Recent research found that individuals who repeatedly exposed themselves to disturbing images from television reports were at greater risk of developing PTSD over the next two to three years.
When PTSD symptoms got worse for some Veterans, it may have been related to how closely what they were seeing on the news reflected what they had gone through while serving.
Veteran gatherings or American symbols with high emotional value also could cause PTSD symptoms to recur or worsen.
How can Veterans cope when current events cause distress?
Below is a list of tips to manage distress for Veterans with or without PTSD. Use them to help you cope when traumatic events affect you.
To help yourself
Consider limiting your exposure to news on television. While media coverage may draw you in, increased viewing can raise stress levels. Watch yourself for signs of anger, rage, depression, worry, or other negative feelings. Take a time out from the news to let yourself recover from these feelings.
Keep up with daily schedules and routines. Try to include more pleasant activities in your day, even for brief periods of time.
Keep up with your body's needs for exercise, food, and sleep.
Feel what you feel. It is normal to feel a range of emotions. Having these feelings is to be expected. How you deal with them is most important.
Slow down. Give yourself time and space to deal with what has happened. Remember that people have their own pace for dealing with trauma, including you.
Count on feeling angry, but balance your actions with wisdom. Try to stay calm. Avoid reacting with sudden anger toward any group or persons.
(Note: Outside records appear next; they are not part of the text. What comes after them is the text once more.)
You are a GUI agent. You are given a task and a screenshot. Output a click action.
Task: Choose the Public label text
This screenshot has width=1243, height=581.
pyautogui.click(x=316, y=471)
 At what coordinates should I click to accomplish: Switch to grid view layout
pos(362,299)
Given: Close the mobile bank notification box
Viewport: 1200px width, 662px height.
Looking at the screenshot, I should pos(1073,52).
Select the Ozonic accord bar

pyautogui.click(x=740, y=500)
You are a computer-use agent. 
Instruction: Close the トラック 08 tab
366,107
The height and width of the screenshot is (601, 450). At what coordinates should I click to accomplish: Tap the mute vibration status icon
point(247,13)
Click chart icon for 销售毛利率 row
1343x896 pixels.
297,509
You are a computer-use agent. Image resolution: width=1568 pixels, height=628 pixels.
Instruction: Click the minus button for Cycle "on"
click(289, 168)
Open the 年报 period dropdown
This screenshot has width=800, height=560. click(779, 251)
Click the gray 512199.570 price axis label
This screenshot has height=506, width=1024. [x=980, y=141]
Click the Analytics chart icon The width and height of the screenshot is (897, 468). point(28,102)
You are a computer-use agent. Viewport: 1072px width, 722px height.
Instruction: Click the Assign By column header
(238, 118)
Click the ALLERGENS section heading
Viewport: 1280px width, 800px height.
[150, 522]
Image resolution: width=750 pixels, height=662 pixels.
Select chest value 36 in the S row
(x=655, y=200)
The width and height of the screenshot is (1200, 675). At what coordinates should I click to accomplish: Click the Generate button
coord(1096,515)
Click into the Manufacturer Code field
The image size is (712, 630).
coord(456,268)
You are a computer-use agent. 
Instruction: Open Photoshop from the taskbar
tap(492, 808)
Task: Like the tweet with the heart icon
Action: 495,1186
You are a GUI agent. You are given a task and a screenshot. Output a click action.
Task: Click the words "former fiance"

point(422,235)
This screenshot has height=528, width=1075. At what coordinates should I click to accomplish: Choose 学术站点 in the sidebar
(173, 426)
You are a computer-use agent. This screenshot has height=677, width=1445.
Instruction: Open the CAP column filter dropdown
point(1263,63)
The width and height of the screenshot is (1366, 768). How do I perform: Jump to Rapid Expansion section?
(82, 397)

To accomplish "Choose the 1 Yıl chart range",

Talk with someone close to you who might understand what you are going through.
If you do not feel like talking, writing in a journal may be helpful for dealing with intense feelings.
Do not avoid other Veterans even if they remind you of your military past. Seeking support along with other Veterans can be very helpful when stress is high. You can find other Veterans through the VA, Vet Centers, and Veteran's Service Organizations.
If you need help
Get help from your doctor or a mental health provider who is skilled in working with survivors of trauma if:
You are having any symptoms that are causing high levels of distress, problems in relationships, or problems at work.
You are abusing alcohol or drugs.
You cannot get relief using the tips listed above.
To help children in your life
If children hear about acts of violence, they look to adults to help them understand and cope with their feelings. Here are some ways you can help:
Try to respond when they ask questions.
Safety is a main concern for them. Comfort them and tell them in an age-appropriate way that adults are working hard to help those involved in the situation, and to make sure children will be safe everywhere.
Be a positive role model for them.
Show them how you have ways to deal with difficult events together as a family.
To help your community
Avoid blame as much as possible. Anger and blame toward others have been shown to increase Veterans' stress symptoms.
Try to change anger or thoughts of revenge into something positive. You could donate blood, give money to the Red Cross, volunteer, donate to a food bank, or give your support in some other way. Invite others to do the same.
Try to join together with others, show patience, and help others in times of hardship.